Our Motivation
Huntington’s Disease (HD) is an autosomal dominant genetic disorder, meaning that if one allele out of two carries the HTT mutation the HD gene will produce the faulty protein of Huntingtin. Therefore, the children of an individual suffering from HD will have a 50/50 chance of carrying the faulty gene if they do not express it themselves. According to the Huntington’s Disease Society of America, the “quintessential family disease” and the ability of this disease to wreak such devastating and overarching damage on an individual and all those around them are one of the root reasons our team has chosen to tackle HD. For instance, HD is adult-onset (30s to 50s) and many individuals go about their lives and form families without the knowledge of the storm looming on the horizon. At the time of their diagnosis, their children will be revealed to be at risk of inheriting the disease. HD robs a patient of their life, eventually leaving them physically, cognitively, and behaviorally inept to continue their daily tasks and responsibilities. Although HD is classified as a rare disorder, the tragic and frightful effects it has upon patients, carriers, and families call for a resolution to be developed in the near future.
Abstract
Huntington’s disease (HD) is an autosomal dominant genetic disorder that causes the breakdown of nerve cells in the brain and currently has no cure, which is why we’re aiming to find one!

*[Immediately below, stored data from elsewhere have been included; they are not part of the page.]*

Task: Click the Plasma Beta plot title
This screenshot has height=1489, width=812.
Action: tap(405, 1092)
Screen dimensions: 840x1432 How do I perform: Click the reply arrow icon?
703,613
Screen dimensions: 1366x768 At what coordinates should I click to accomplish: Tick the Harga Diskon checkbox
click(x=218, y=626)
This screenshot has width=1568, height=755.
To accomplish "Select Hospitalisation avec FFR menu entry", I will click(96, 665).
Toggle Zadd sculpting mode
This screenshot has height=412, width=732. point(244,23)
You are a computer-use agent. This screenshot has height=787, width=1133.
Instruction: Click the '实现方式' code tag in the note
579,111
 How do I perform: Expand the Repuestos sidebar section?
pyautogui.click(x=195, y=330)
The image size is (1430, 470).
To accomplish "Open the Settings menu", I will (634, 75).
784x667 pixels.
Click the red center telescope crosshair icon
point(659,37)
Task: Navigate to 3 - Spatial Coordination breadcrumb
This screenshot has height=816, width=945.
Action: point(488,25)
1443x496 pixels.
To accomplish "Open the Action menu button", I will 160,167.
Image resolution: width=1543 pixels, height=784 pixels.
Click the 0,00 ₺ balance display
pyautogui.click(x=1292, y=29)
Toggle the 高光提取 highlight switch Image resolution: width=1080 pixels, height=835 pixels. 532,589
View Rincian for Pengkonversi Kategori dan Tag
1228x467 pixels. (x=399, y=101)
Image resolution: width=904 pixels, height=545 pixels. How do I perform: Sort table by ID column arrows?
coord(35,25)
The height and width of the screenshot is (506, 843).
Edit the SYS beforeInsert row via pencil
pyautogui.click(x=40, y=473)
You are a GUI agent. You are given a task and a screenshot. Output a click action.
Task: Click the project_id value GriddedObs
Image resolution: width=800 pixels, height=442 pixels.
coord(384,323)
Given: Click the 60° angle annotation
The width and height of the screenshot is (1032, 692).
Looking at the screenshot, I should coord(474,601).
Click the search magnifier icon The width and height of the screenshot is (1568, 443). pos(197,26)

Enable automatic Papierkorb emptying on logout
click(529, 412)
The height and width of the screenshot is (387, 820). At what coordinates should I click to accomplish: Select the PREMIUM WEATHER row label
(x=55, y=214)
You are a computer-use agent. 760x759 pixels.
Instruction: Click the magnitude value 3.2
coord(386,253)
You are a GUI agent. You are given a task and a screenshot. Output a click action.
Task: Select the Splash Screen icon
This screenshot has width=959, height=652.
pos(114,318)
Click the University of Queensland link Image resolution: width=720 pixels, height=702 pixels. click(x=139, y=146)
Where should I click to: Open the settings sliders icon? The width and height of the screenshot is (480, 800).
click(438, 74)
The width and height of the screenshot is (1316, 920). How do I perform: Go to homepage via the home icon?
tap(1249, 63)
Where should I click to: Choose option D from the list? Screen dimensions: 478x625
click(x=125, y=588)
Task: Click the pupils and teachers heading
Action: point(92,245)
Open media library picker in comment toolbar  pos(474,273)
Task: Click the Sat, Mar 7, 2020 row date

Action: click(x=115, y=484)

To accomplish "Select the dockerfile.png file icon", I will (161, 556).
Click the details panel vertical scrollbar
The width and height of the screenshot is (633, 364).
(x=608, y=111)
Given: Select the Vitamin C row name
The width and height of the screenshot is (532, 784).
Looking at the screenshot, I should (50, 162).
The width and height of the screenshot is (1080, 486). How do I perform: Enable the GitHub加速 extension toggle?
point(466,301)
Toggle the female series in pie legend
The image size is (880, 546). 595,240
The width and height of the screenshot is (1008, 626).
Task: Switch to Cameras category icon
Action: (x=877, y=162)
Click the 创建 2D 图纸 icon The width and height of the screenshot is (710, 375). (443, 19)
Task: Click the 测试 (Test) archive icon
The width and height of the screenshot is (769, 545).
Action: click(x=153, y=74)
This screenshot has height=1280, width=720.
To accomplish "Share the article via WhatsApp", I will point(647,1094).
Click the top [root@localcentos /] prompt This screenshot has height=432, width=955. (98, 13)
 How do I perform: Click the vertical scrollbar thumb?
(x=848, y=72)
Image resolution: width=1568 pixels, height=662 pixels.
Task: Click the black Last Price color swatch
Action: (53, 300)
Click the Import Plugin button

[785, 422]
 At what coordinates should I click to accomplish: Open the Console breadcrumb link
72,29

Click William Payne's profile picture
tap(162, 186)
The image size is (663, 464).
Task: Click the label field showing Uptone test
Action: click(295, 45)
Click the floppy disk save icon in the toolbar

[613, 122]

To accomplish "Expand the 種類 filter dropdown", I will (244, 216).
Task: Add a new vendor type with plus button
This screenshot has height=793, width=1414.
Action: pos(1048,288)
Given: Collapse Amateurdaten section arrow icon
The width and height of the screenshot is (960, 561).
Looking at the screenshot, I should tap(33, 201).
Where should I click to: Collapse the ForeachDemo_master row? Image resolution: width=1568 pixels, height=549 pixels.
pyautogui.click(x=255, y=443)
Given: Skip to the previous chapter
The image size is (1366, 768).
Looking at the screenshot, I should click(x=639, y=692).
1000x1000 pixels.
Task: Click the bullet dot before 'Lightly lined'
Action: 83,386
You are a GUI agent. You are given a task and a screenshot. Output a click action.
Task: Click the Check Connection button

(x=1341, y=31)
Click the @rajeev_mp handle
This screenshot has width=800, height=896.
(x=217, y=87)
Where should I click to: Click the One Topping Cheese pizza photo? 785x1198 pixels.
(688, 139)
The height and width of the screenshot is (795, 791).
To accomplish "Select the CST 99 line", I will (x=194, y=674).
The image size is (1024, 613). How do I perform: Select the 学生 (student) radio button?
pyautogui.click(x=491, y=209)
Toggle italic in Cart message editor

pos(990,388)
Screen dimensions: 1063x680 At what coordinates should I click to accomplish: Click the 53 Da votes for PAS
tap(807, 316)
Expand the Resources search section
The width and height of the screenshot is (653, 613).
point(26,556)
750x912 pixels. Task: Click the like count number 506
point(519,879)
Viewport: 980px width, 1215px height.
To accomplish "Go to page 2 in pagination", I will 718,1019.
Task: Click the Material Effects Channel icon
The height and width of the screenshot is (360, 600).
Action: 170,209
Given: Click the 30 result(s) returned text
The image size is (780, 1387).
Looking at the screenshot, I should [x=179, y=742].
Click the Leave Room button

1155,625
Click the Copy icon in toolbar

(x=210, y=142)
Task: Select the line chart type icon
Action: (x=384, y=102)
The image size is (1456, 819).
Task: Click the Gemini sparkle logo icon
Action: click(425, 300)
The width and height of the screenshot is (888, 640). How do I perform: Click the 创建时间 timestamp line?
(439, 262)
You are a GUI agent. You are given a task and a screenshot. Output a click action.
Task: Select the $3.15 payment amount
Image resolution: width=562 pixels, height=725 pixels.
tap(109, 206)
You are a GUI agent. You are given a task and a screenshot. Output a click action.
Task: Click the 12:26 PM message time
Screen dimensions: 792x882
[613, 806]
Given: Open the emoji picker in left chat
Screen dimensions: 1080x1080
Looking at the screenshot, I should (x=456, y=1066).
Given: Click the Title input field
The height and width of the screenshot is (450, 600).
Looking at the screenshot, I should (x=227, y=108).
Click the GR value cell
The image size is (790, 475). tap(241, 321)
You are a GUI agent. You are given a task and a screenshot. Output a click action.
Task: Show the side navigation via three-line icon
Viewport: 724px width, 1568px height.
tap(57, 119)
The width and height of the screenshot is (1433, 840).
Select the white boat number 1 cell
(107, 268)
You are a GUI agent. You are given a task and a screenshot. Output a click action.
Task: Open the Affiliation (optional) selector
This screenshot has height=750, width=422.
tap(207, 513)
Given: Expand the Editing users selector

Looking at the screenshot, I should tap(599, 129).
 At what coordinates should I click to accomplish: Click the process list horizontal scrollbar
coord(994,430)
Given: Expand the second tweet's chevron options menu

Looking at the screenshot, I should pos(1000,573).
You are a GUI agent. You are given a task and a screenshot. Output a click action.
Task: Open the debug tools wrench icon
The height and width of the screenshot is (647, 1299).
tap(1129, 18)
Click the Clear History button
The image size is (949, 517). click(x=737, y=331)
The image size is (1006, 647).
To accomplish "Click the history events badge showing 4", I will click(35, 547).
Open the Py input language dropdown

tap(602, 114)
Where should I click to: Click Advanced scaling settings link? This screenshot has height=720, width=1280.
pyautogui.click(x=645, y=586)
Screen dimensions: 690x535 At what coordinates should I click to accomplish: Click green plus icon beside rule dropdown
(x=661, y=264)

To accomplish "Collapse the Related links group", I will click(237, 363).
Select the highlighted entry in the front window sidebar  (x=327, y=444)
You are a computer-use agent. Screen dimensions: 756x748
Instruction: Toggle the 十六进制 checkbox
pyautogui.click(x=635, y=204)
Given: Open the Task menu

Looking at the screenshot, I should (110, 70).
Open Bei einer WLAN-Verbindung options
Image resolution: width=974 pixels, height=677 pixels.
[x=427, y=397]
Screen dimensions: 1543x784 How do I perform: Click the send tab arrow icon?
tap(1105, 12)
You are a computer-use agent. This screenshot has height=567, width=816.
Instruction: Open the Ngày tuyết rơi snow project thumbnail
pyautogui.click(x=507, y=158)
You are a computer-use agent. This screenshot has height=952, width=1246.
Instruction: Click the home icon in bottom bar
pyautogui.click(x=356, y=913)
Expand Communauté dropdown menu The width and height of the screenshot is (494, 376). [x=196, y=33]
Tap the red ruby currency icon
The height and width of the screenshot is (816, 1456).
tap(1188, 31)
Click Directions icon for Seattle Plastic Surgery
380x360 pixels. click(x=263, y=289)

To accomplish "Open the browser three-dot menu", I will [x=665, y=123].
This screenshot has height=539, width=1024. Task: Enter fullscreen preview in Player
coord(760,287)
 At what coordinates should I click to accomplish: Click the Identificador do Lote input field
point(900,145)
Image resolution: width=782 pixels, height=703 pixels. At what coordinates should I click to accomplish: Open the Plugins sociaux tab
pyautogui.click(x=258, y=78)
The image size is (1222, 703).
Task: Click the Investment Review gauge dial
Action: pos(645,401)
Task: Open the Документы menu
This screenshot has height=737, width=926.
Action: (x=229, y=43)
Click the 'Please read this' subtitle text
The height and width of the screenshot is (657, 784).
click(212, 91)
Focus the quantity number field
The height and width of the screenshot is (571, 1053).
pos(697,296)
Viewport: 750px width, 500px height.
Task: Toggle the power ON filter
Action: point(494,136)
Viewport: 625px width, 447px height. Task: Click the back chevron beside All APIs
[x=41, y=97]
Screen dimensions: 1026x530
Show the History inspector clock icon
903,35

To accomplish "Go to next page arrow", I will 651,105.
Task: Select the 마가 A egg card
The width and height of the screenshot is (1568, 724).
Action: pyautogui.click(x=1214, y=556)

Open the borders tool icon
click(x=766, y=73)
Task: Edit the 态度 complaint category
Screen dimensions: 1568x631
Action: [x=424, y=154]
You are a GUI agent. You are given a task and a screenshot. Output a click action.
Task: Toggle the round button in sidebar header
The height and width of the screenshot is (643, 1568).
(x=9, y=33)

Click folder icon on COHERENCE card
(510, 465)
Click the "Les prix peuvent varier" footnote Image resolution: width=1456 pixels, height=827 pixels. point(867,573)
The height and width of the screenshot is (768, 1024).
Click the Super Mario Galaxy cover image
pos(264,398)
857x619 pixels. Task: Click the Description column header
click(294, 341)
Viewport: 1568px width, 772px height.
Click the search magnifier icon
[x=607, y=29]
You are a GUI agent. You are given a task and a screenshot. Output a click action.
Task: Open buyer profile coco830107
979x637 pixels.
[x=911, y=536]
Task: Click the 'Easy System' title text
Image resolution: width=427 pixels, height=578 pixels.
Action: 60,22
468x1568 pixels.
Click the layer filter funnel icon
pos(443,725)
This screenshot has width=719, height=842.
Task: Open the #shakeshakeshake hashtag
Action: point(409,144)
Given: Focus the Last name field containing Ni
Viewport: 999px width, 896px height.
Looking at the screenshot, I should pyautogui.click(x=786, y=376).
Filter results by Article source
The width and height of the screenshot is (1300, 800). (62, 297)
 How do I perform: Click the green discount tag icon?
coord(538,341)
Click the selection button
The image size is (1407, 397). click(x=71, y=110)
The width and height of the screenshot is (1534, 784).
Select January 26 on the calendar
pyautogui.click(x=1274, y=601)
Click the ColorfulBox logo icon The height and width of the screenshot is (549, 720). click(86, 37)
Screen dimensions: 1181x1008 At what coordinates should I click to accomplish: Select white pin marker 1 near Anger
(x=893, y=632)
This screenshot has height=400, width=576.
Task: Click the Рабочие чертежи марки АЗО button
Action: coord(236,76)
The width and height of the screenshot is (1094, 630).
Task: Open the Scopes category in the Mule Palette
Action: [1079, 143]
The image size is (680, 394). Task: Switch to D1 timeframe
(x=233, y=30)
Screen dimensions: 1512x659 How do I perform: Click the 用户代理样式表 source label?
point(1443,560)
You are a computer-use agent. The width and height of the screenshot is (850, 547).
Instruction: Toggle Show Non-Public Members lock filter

HD, which is usually adult-onset, is particularly devastating because it includes symptoms such as amnesia, involuntary movements, and physical incoordination, giving a patient a lifespan of only ten years after onset. The primary cause of this disease is a trinucleotide repeat of CAG in the huntingtin gene, where a repeat of 40 or more can cause the manifestation of the disease. Our goal is to create a synthetic RNA strand displacement technology that consists of the corrected RNA strand and a “guide” strand. The guide strand will bond with endogenous, faulty messenger RNA and release the corrected RNA strand for proper protein synthesis of the huntingtin protein, while disposing of the repeating CAG sequence. Ultimately, once such technologies are developed to overcome endocytosis and blood brain barrier traversal, an injectable cure can be produced.